You are not the protagonist of our story either, who is a Pakistani bride adamant on celebrating her big day with the most ostentatious display of her heavily embroidered wedding dress train, dwarfing the groom in the process.
In all fairness, the circulating pictures and videos deserve no rebuke from onlookers because ‘live and let live,’ right?
Young Pakistanis online beg to differ, however, upon witnessing the vast sea of red engulfing the stage, cascading down the steps in massive ripples.
Suffice to say, social media thinks it is a little too much.
To some it came off as a thoughtless investment: “When people really don't know where to spend their money.”
Most squeezed their time’s worth out of the circulating image on Facebook and Twitter, supplying suggestions for the soon-to-be closeted dress to be used as a “curtain” or a “carpet.”

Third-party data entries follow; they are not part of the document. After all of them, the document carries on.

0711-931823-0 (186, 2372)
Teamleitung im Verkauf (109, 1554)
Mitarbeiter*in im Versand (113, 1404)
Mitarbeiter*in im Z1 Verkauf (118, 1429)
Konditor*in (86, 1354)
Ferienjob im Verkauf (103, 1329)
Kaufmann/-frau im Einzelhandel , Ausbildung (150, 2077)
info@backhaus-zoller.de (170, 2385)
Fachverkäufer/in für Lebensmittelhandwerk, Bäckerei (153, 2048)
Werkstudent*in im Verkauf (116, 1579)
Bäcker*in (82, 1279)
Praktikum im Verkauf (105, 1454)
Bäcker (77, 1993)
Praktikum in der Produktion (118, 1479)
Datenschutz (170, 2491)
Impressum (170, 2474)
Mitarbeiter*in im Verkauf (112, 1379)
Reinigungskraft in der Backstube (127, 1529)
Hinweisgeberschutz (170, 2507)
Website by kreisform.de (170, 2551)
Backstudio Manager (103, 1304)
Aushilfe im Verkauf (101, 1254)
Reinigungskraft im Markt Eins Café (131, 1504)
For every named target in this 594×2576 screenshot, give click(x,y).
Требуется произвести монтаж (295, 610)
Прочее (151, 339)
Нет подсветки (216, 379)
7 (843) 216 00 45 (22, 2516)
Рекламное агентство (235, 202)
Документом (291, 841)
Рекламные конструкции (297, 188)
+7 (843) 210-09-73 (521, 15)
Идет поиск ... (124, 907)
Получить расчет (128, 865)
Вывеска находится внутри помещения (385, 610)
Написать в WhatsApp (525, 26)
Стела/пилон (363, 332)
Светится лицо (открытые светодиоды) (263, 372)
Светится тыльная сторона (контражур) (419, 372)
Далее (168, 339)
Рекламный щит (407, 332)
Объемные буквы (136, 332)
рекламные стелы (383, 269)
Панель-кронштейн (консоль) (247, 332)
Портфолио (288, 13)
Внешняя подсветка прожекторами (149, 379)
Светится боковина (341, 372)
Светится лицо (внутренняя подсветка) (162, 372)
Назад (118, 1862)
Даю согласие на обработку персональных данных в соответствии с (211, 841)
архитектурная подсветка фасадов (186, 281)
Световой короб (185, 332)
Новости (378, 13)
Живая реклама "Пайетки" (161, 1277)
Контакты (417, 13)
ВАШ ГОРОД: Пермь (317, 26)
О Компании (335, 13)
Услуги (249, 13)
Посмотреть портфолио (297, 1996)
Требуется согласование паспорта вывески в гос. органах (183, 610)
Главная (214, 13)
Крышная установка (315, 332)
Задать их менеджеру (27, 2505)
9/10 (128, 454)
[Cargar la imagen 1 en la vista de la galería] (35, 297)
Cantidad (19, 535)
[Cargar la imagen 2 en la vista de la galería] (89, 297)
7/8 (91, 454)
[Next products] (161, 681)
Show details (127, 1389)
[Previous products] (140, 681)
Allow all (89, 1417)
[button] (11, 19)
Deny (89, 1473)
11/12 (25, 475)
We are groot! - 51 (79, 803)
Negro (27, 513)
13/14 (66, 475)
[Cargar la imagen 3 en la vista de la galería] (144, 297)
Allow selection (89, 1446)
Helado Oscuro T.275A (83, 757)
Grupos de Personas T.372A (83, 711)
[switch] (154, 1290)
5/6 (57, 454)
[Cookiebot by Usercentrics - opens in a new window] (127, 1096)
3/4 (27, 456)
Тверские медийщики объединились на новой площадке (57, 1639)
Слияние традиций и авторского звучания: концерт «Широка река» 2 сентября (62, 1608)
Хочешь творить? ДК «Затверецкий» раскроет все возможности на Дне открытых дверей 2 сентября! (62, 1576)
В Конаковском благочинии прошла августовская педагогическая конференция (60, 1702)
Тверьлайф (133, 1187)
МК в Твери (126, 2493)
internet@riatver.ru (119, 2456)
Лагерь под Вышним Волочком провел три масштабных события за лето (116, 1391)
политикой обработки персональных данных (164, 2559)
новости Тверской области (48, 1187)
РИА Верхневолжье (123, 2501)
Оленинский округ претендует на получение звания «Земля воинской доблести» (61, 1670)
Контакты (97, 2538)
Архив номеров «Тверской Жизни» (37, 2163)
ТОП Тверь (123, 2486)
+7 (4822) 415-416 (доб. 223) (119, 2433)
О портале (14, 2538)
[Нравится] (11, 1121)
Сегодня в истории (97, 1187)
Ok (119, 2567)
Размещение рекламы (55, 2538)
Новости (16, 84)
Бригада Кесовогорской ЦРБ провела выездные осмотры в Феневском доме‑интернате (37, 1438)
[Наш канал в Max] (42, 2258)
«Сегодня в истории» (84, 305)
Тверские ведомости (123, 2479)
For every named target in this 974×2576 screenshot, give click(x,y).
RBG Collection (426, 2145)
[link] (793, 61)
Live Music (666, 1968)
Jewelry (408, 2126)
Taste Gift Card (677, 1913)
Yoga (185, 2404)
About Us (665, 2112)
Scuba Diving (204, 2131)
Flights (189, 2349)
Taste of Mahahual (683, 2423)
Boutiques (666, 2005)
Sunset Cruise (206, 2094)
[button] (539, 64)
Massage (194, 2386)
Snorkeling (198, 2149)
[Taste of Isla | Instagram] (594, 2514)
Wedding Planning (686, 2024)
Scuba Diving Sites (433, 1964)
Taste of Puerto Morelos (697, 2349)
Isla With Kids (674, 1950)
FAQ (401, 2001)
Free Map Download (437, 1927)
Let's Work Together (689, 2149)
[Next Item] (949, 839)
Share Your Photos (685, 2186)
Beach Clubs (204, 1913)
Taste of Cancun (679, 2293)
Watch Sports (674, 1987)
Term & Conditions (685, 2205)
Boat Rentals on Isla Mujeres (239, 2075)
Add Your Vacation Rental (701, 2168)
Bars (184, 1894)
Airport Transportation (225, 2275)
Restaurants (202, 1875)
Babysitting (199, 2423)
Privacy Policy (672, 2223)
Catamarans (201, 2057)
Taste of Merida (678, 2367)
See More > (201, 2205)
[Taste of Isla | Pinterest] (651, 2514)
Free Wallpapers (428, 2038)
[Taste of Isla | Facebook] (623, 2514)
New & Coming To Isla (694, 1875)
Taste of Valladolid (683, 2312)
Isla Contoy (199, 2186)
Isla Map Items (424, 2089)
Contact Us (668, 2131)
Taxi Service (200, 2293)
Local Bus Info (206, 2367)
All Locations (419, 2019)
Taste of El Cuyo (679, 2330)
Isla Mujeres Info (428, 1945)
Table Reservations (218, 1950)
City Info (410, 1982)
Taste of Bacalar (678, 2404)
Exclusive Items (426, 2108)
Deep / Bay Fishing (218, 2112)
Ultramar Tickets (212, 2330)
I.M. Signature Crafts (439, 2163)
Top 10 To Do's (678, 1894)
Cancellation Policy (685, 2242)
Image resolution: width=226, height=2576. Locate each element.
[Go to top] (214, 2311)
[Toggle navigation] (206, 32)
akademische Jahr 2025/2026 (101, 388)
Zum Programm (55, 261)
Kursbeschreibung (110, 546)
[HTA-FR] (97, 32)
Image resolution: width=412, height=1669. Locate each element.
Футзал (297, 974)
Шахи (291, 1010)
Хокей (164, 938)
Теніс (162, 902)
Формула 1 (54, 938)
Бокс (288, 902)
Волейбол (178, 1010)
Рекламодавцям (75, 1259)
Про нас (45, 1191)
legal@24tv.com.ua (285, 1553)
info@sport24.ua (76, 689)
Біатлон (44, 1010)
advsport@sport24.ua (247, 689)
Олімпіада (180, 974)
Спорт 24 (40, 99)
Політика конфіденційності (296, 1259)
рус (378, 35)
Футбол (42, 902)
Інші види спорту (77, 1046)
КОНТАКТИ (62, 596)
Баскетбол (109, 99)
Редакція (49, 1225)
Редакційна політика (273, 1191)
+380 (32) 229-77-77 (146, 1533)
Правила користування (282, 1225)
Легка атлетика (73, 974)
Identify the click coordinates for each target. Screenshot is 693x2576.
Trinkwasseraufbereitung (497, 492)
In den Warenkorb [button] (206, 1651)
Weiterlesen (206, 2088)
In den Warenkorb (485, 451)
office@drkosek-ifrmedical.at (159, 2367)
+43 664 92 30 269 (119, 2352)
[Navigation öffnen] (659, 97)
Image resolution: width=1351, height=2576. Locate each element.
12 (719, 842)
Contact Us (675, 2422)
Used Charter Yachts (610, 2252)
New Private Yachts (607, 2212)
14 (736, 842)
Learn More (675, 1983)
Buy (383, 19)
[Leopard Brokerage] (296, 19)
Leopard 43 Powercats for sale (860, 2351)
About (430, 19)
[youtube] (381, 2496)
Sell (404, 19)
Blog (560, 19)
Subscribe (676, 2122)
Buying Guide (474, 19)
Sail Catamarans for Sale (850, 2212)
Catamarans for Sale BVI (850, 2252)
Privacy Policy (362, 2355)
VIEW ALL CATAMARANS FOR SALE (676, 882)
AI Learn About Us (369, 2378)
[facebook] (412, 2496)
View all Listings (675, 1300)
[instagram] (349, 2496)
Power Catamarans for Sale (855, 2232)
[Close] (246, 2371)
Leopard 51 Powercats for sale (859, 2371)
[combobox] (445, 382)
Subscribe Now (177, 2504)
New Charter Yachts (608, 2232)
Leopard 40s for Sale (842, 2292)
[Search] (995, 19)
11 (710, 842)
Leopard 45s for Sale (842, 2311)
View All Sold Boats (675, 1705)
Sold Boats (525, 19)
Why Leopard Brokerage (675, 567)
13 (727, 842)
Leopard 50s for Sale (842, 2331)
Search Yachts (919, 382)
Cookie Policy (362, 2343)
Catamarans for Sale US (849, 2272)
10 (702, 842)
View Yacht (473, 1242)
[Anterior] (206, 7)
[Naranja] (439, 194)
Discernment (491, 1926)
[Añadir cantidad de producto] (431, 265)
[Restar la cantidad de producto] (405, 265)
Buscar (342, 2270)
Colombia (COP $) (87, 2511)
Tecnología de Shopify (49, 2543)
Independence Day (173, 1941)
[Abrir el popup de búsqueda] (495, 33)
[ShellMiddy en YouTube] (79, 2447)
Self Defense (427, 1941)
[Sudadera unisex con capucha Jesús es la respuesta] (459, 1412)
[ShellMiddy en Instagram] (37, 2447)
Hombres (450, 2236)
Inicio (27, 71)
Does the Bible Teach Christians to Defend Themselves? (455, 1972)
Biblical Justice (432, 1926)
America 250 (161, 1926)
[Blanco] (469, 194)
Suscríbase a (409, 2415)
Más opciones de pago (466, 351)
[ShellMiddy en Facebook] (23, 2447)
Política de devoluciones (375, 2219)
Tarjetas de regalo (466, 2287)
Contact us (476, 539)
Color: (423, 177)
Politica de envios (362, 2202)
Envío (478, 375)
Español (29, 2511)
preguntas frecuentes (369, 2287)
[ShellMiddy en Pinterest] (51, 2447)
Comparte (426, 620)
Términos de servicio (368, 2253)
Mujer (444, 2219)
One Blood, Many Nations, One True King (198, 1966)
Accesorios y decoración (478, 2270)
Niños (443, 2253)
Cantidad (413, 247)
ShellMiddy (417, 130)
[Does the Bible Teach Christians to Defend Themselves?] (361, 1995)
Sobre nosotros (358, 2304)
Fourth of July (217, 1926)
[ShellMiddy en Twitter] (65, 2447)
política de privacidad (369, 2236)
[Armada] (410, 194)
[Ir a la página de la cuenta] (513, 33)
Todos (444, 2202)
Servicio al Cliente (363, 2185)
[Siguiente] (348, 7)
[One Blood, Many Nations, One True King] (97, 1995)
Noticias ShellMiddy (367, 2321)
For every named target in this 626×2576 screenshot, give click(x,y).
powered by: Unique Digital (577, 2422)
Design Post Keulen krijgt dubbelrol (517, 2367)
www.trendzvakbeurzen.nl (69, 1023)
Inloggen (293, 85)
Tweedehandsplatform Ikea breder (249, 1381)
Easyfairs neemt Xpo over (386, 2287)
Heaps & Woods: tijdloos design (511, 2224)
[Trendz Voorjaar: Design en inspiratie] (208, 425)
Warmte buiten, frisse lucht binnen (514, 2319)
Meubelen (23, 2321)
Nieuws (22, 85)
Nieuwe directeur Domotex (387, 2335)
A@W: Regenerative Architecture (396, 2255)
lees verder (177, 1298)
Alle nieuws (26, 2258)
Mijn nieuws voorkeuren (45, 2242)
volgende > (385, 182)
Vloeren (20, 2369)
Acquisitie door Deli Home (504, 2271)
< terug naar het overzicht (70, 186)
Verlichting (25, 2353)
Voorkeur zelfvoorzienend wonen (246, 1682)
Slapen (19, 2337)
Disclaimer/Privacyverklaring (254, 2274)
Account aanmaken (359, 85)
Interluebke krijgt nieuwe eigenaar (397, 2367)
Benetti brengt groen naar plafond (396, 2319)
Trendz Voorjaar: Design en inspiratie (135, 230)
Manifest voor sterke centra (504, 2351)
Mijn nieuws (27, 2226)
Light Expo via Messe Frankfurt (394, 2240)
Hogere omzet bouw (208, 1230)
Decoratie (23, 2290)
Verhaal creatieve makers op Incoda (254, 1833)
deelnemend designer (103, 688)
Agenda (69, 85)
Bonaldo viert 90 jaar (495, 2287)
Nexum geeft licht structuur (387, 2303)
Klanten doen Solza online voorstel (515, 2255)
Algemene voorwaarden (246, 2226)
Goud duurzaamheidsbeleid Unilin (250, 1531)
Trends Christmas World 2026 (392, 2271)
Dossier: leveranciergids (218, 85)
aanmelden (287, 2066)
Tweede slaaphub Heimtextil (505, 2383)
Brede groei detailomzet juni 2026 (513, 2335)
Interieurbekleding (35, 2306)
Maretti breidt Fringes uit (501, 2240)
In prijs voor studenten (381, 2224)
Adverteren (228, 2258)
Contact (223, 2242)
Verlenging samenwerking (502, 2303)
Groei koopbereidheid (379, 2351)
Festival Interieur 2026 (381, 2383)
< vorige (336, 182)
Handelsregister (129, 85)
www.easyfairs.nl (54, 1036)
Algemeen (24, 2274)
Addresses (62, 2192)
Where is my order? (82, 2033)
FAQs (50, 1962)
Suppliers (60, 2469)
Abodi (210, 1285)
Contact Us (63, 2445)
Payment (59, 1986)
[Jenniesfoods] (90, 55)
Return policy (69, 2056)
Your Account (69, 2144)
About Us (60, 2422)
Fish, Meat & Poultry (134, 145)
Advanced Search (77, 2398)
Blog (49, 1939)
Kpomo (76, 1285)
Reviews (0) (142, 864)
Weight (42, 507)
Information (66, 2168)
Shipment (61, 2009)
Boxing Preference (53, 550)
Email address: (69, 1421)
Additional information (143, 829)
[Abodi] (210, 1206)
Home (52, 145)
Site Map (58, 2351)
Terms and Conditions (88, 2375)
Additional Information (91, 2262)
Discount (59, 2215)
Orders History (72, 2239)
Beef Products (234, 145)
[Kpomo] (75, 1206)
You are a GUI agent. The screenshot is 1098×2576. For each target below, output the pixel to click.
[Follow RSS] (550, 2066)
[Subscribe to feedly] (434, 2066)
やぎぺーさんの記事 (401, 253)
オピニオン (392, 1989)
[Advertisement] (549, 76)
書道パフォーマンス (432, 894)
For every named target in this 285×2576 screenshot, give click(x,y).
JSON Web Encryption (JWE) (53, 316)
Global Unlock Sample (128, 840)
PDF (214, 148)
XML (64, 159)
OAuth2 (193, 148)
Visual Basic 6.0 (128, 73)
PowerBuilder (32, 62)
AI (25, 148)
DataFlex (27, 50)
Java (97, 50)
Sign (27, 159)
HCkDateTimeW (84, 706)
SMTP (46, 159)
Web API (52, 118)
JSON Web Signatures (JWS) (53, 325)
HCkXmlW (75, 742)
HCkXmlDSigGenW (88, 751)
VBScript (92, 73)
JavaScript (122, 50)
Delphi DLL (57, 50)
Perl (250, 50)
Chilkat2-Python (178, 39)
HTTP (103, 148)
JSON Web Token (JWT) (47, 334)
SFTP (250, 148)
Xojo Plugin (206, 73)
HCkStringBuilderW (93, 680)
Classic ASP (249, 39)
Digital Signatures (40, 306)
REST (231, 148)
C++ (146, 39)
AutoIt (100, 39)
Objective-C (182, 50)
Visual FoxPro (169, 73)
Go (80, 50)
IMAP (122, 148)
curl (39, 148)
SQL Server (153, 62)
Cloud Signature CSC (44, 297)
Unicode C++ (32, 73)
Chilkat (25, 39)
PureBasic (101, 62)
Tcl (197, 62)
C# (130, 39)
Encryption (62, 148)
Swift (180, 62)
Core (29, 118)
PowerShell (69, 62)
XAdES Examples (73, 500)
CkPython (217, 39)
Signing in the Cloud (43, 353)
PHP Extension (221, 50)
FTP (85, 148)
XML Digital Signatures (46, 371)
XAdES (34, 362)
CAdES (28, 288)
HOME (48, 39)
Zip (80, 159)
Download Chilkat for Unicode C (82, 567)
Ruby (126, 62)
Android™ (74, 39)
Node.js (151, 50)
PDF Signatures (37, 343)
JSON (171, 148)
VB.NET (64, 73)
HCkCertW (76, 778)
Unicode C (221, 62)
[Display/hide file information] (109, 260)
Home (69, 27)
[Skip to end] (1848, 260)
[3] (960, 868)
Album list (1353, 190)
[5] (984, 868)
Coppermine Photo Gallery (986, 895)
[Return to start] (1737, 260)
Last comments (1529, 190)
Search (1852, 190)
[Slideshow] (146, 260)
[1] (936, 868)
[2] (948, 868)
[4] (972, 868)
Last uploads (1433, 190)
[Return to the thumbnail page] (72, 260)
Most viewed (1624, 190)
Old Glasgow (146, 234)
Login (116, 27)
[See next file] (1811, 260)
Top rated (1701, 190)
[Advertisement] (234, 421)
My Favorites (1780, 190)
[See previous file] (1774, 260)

A screenshot of a tweet commenting on a bride's extravagant dress.
In the popular Twitter meme format of ‘Bomboclaat’ that invites the audience to caption pictures, users mulled over plausible reasons for donning extra fabric: “How to prevent relatives from sitting too close,” “When you don't want any one on stage on your day except you and him,” and one replied with, “I love that no one can sit next to her YASS Queen.”
Amidst creative jokes that compared the bride and the bulky train to “me and my problems,” there was also room for serious discussion.
Another screenshot of a Twitter user reacting to the bride's extravagant dress.
“The youth should stand up against and kill this stupid practice for once and all,” tweeted one vehemently.
Nuptial traditions have forced families to shell out an insurmountable amount of money in recent trying times for most. It appears that a celebratory event can only take the form of excessive display of affluence and a show of ‘we have gone all out for our child.’
Making do with minimal ceremony is not as memorable. We live in a capitalist society that needs to know ‘who did it better?’
But live and let live. It is a momentous day for the bride and groom after all.